What is required: Transcribe the items word for word, starting at the line that contains "Task: Open the view" and ending at the last line of the items.

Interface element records
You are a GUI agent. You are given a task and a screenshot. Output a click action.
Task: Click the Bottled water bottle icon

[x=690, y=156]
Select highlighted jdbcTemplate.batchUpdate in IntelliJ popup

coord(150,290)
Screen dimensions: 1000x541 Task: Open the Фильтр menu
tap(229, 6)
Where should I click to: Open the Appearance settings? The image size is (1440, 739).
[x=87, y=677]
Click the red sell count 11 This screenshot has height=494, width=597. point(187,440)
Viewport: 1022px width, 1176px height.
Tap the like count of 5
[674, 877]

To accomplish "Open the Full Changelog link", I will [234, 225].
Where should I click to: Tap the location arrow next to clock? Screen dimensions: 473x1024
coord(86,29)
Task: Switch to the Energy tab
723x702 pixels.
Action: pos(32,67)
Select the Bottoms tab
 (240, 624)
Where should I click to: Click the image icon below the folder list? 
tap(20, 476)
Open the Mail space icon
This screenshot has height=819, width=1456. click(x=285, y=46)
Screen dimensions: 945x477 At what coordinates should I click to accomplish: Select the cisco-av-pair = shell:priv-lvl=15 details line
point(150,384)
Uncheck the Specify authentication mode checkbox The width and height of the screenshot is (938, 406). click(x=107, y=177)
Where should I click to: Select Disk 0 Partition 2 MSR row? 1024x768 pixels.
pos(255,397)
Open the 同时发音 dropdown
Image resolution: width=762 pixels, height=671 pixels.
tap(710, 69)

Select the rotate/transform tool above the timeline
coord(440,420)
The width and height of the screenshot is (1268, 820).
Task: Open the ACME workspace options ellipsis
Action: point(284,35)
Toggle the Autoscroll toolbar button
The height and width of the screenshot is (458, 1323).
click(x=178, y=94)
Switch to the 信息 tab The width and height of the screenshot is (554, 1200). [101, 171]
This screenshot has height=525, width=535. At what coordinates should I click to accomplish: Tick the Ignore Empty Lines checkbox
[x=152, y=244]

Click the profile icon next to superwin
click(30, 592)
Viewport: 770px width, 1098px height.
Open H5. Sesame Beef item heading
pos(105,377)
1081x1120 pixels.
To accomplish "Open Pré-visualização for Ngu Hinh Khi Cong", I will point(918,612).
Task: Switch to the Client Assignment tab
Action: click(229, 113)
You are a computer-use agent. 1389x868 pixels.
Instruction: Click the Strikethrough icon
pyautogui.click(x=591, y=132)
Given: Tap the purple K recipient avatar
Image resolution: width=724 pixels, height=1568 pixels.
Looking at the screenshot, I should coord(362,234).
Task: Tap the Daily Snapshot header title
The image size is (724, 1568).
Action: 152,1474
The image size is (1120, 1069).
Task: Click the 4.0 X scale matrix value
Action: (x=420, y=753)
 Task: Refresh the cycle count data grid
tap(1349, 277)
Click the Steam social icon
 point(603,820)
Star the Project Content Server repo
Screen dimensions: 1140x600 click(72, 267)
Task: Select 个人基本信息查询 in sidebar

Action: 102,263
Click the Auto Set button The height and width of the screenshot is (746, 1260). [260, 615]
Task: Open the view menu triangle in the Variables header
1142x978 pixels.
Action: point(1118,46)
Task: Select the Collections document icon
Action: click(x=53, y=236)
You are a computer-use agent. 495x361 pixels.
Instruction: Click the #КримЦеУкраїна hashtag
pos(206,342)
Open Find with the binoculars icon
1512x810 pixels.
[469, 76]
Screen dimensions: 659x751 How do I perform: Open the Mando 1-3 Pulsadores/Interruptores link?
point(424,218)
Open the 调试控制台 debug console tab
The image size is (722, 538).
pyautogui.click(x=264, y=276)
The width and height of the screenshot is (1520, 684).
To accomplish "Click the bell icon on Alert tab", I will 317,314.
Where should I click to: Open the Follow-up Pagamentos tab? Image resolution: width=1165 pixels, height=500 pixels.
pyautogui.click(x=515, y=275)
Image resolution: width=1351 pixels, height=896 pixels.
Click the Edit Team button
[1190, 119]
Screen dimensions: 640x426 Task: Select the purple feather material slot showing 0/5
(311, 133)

Result:
Task: Open the view menu triangle in the Variables header
1142x978 pixels.
Action: point(1118,46)
Task: Select the Collections document icon
Action: click(x=53, y=236)
You are a computer-use agent. 495x361 pixels.
Instruction: Click the #КримЦеУкраїна hashtag
pos(206,342)
Open Find with the binoculars icon
1512x810 pixels.
[469, 76]
Screen dimensions: 659x751 How do I perform: Open the Mando 1-3 Pulsadores/Interruptores link?
point(424,218)
Open the 调试控制台 debug console tab
The image size is (722, 538).
pyautogui.click(x=264, y=276)
The width and height of the screenshot is (1520, 684).
To accomplish "Click the bell icon on Alert tab", I will 317,314.
Where should I click to: Open the Follow-up Pagamentos tab? Image resolution: width=1165 pixels, height=500 pixels.
pyautogui.click(x=515, y=275)
Image resolution: width=1351 pixels, height=896 pixels.
Click the Edit Team button
[1190, 119]
Screen dimensions: 640x426 Task: Select the purple feather material slot showing 0/5
(311, 133)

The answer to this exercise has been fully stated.